4. The non-volatile memory device of claim 3, wherein the first control circuit is configured to load the value for the first pulse period from at least one third memory cell included in the first bank.
5. The non-volatile memory device of claim 1, wherein:
the command decoder is configured to receive an update request for the first bank from the host;
the first control circuit is configured to store the second control information instead of the first control information under control of a command decoder that receives the update request; and is
The first memory unit of the first bank is configured to operate based on the second control information instead of the first control information in response to the command decoder receiving a third command from the host for the first memory unit of the first bank.
6. The non-volatile memory device of claim 1, further comprising:
a first column decoder configured to operate in response to the first control information, wherein the first column decoder is configured to:
in a standby state, a bit line connected to the first memory cell is discharged, and
precharging a bit line connected to a first memory cell after receiving a read request from a host; and
a second column decoder configured to precharge a bit line connected to the second memory cell not in the standby state in response to second control information.
7. The non-volatile memory device of claim 1, wherein the second memory cells of the second bank operate based on the second control information while the first memory cells of the first bank operate based on the first control information.
8. The non-volatile memory device of claim 1, wherein the first memory cell and the second memory cell are phase change random access memory cells.
9. A method of operation of a memory controller connected with a memory device, the method comprising:
dividing a plurality of banks of a memory device into a bank operating in a first mode and a bank operating in a second mode different from the first mode;
receiving a first request corresponding to the first mode from the host, and transmitting a first bank address corresponding to a first bank among the banks operating in the first mode to the memory device in response to the first request; and is
A second request corresponding to the second mode is also received from the host, and a second bank address corresponding to a second bank of the banks operating in the second mode is sent to the memory device in response to the second request.
10. The method of claim 9, further comprising:
receiving a third request from the host; and is
The plurality of memory banks are divided into a memory bank operating in a first mode, a memory bank operating in a second mode, and a memory bank operating in a third mode.
11. The method of claim 9, wherein the step of partitioning comprises:
mapping a first bank address corresponding to a first bank to a first pattern;
mapping a second bank address corresponding to a second bank to a second pattern; and is
The mapping result is stored in a buffer memory of the memory controller.
12. The method of claim 11, further comprising:
receiving a reclassification request from a host; and is
In response to the reclassification request, a first bank address corresponding to the first bank is mapped to the second pattern.

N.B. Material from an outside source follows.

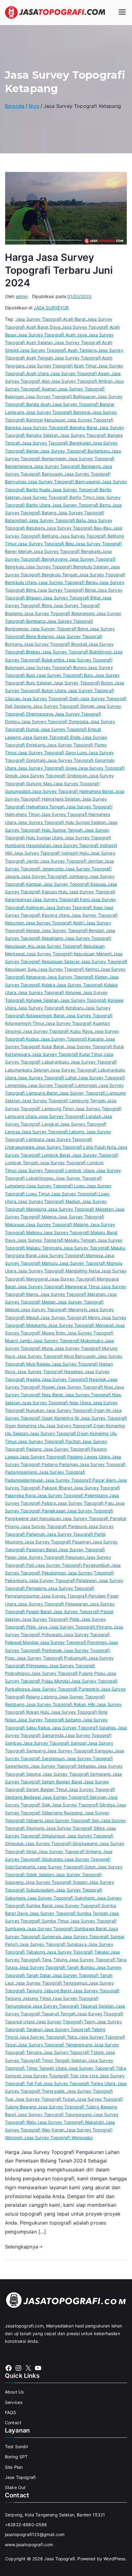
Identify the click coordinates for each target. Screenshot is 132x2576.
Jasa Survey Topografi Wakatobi (70, 2122)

13. The method of claim 9, wherein:
the step of receiving the first request from the host includes determining whether the first request corresponds to the first mode or the second mode, and
the step of receiving the second request from the host includes determining whether the second request corresponds to the first mode or the second mode.
14. The method of claim 9, further comprising:
after selecting the first bank in response to the first request, sending a third request to the memory device for reading the first bank, wherein,
the second request is sent to the memory device between the first request and the third request.

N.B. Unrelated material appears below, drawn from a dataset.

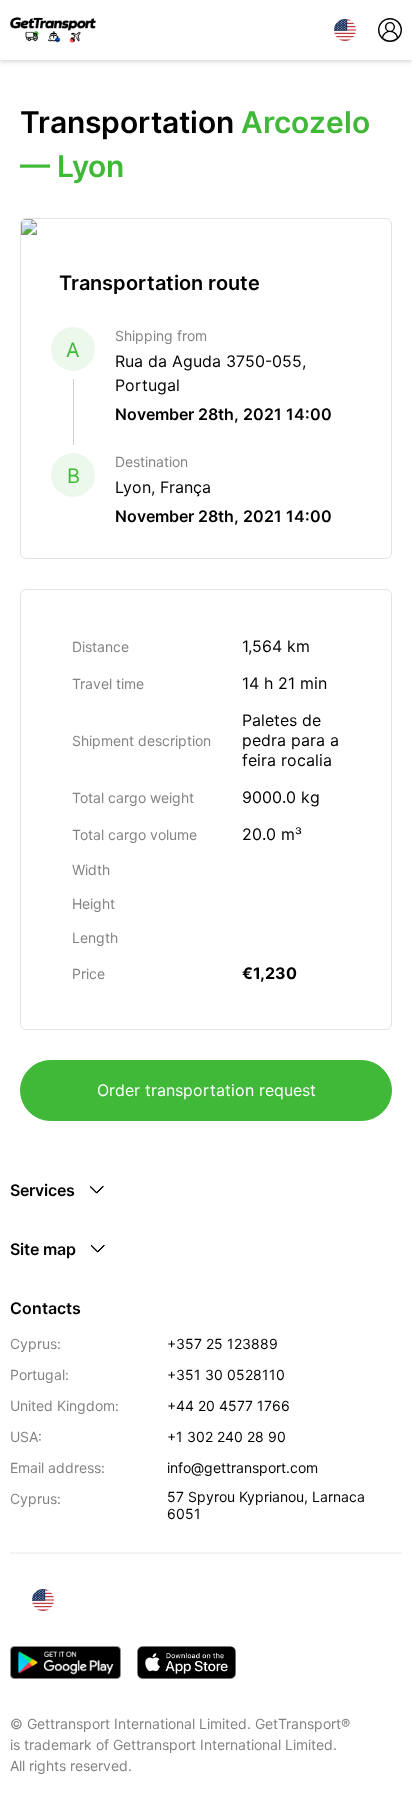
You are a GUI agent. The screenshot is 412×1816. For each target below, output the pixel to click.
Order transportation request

15. A memory device, comprising:
a non-volatile memory device including a first bank, a second bank, a first control circuit configured to control the first bank in response to first control information, and a second control circuit configured to control the second bank in response to second control information; and
a memory controller configured to:
in response to a first request by a host to read a first bank, a first read command is sent to a non-volatile memory device, and
sending a second read command to the non-volatile memory device in response to a second request by the host to read a second bank, wherein
A first time delay from a time when the memory controller transmits the first read command to a time when the memory controller receives data of the first bank corresponding to the first read command is different from a second time delay from a time when the memory controller transmits the second read command to a time when the memory controller receives data of the second bank corresponding to the second read command.
16. The memory device according to claim 15, wherein the first control circuit determines a signal to be applied to the first bank through the first control information so that the first bank outputs data of the first bank with a first delay, and
the second control circuit determines a signal to be applied to the second memory bank through the second control information so that the second memory bank outputs data of the second memory bank with a second time delay.
17. The storage device of claim 16, wherein the memory controller is configured to:
prior to sending the first read command to the non-volatile memory device, also sending a first select command to the non-volatile memory device for selecting the first bank; and is
Sending a second select command to the non-volatile memory device for selecting a second bank prior to sending a second read command to the non-volatile memory device, wherein
The time interval between the first select command and the first read command is different from the time interval between the second select command and the second read command.
18. The storage device of claim 17, wherein the memory controller is configured to:
the first bank and the second bank are selected in parallel based on the memory controller sending a first select command and a second select command to the non-volatile storage.
19. The memory device according to claim 16, wherein based on the memory controller receiving the first request again after receiving the update request for the first bank from the host, the first control circuit determines a signal to be applied to the first bank through the second control information so that the first bank outputs the data of the first bank with the second latency.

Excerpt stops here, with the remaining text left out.